From: Brian Foster <bfoster@redhat.com>
To: xfs@oss.sgi.com
Subject: [PATCH 08/28] xfs: introduce inode record hole mask for sparse inode chunks
Date: Tue, 2 Jun 2015 14:41:41 -0400 [thread overview]
Message-ID: <1433270521-62026-9-git-send-email-bfoster@redhat.com> (raw)
In-Reply-To: <1433270521-62026-1-git-send-email-bfoster@redhat.com>
The inode btrees track 64 inodes per record regardless of inode size.

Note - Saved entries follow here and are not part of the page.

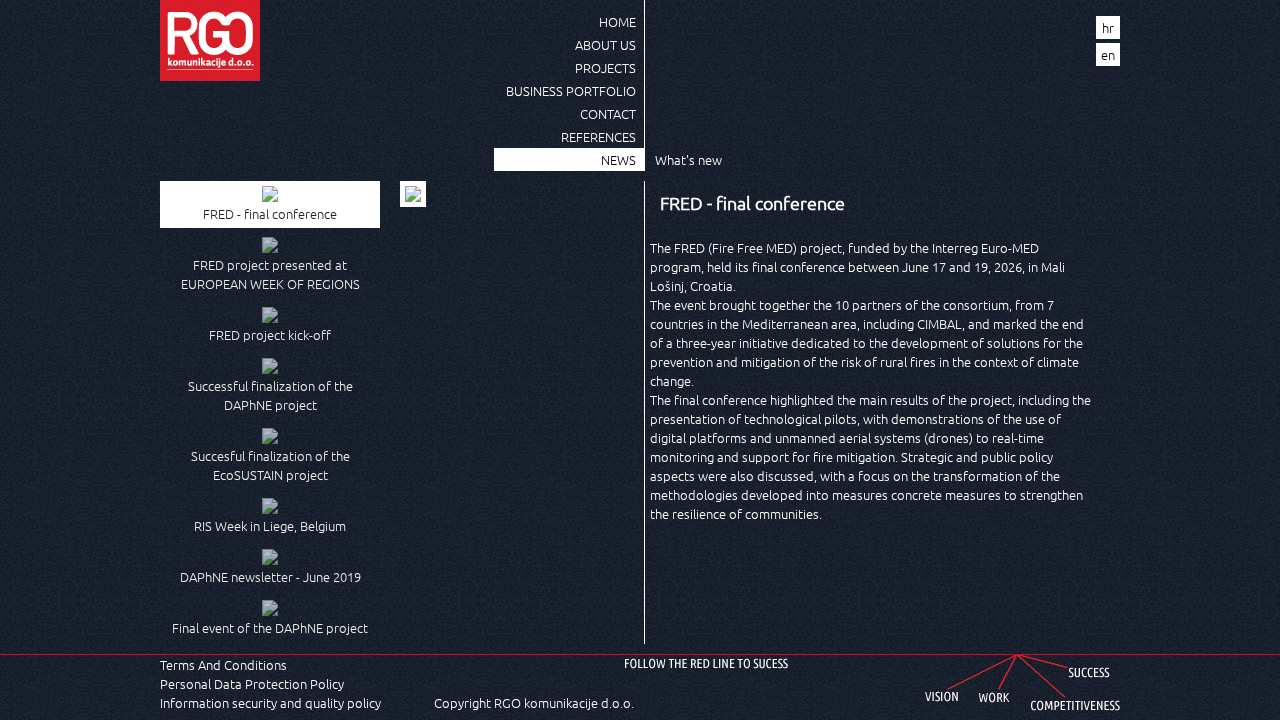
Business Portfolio (571, 90)
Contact (608, 113)
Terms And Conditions (223, 664)
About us (605, 44)
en (1108, 54)
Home (617, 21)
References (598, 136)
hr (1108, 27)
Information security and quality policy (270, 702)
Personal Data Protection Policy (252, 683)
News (618, 159)
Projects (605, 67)
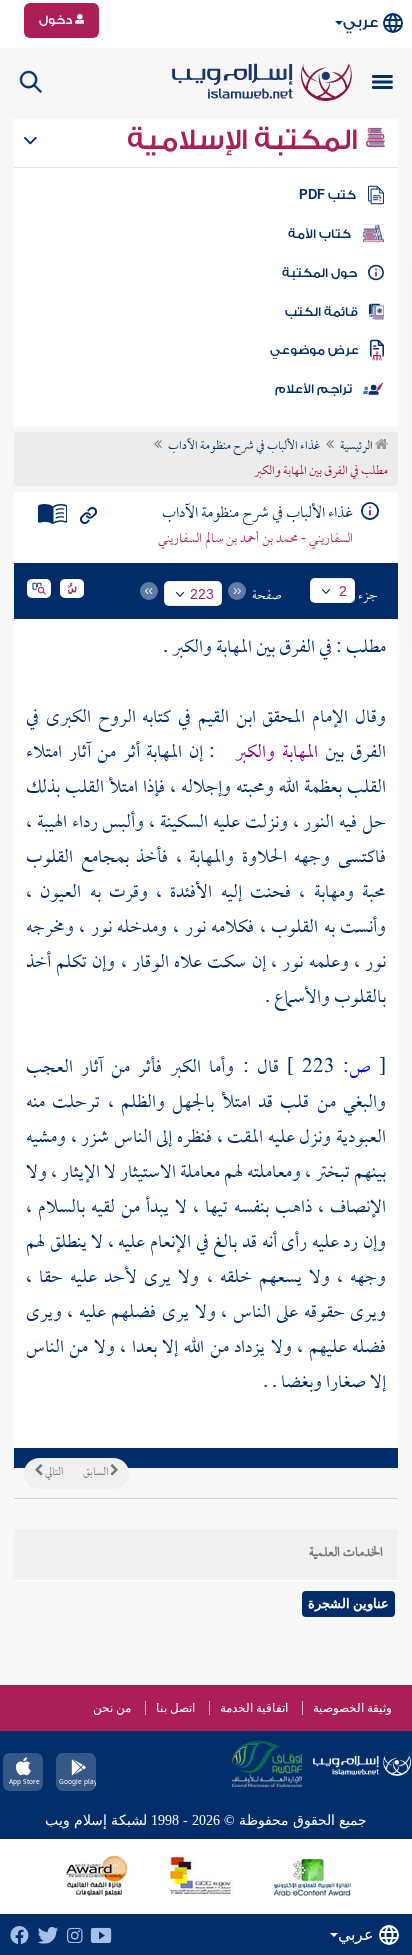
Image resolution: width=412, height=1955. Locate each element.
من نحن (112, 1708)
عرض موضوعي (314, 350)
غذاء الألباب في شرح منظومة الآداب (244, 447)
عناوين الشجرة (348, 1603)
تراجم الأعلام (313, 389)
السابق (96, 1473)
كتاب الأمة (319, 234)
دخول (57, 20)
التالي (53, 1473)
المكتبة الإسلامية (245, 140)
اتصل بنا (175, 1708)
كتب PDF (327, 195)
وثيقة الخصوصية (352, 1708)
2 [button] (343, 591)
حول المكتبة (319, 273)
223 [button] (202, 594)
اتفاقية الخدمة (254, 1708)
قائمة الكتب (321, 312)
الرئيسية (357, 447)
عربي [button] (360, 22)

Thus, inode chunks on disk vary in size depending on the size of the
inodes. This creates a contiguous allocation requirement for new inode
chunks that can be difficult to satisfy on an aged and fragmented (free
space) filesystems.
The inode record freecount currently uses 4 bytes on disk to track the
free inode count. With a maximum freecount value of 64, only one byte is
required. Convert the freecount field to a single byte and use two of
the remaining 3 higher order bytes left for the hole mask field. Use the
final leftover byte for the total count field.
The hole mask field tracks holes in the chunks of physical space that
the inode record refers to. This facilitates the sparse allocation of
inode chunks when contiguous chunks are not available and allows the
inode btrees to identify what portions of the chunk contain valid
inodes. The total count field contains the total number of valid inodes
referred to by the record. This can also be deduced from the hole mask.
The count field provides clarity and redundancy for internal record
verification.
Note that neither of the new fields can be written to disk on fs'
without sparse inode support. Doing so writes to the high-order bytes of
freecount and causes corruption from the perspective of older kernels.
The on-disk inobt record data structure is updated with a union to
distinguish between the original, "full" format and the new, "sparse"
format. The conversion routines to get, insert and update records are
updated to translate to and from the on-disk record accordingly such
that freecount remains a 4-byte value on non-supported fs, yet the new
fields of the in-core record are always valid with respect to the
record. This means that higher level code can refer to the current
in-core record format unconditionally and lower level code ensures that
records are translated to/from disk according to the capabilities of the
fs.
[xfsprogs:
Fixed up struct xfs_inobt_rec accessors throughout the codebase to
handle the union added to the structure.]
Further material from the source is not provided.